The three Vicksburg runners will be joined by nine from the Jackson area.

Sadler said that a wristband is exchanged at the end of each segment. The group will compete in the Masters Level for runners aged 40-and-above.

“Delbert Hosemann from Jackson is the one who is organizing all of this. We just get on the plane and get there,” said Varner, one of the key organizers of the annual Run Thru History.

Varner, though, prefers the really long races called ultra marathons.

“I do a lot of trail runs and ultra marathons which are 31 miles. In July, I’ll go with Dr. (Robert) Abraham to a run at Lake Superior in Michigan. I do the 5K runs, but I like the marathons the best,” Varner said.

The big challenge for the three runners will not be the distance, but the altitude.

“I guess you can say it’s the scenic route,” Sadler said. “We’ll go by seven reservoirs and three mountain passes. There’s going to be a lot to see, but it’s going to be a tough run because of the altitude. It ranges from 5,000 to 8,000 feet. It’s at 6,500 to 7,000 where it really affects you,” Sadler said.

Waller has run once at high altitude at a marathon in Lake Tahoe, Nev.

“I think the altitude for this one goes up to almost 9,000 feet. I’ve done a lot of marathons, between 30 and 40. But I remember after Lake Tahoe, they told me I needed to see the doctor,” Waller said.

Varner and Sadler have run a similar sort of relay race before.

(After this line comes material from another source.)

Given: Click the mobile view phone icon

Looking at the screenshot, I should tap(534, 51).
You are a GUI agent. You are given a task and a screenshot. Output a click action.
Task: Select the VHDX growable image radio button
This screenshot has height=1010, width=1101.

“Two years ago, we did the Hood-to-Coast Relay which starts at Mount Hood in Oregon and then runs to the Pacific coast,” Sadler said. “That was a 12-man team relay and each member ran a leg at a time.”

“We basically have the same group that ran the Hood-to-Coast two years ago, with the exception of four new people for this one,” Varner said.

The Hood-to-Coast is about 195 miles in length.

“That one was tough because it’s hard to run downhill on a mountain. It was hard for me to recover from my first leg,” Sadler said. “These types of races are also hard because you get very little sleep or something to eat between runs.”

Both Varner and Sadler have run the premier marathon in America in the Boston Marathon.

“But those were just hills in Boston. This time, we’ll be going over a mountain range in Utah,” Sadler said.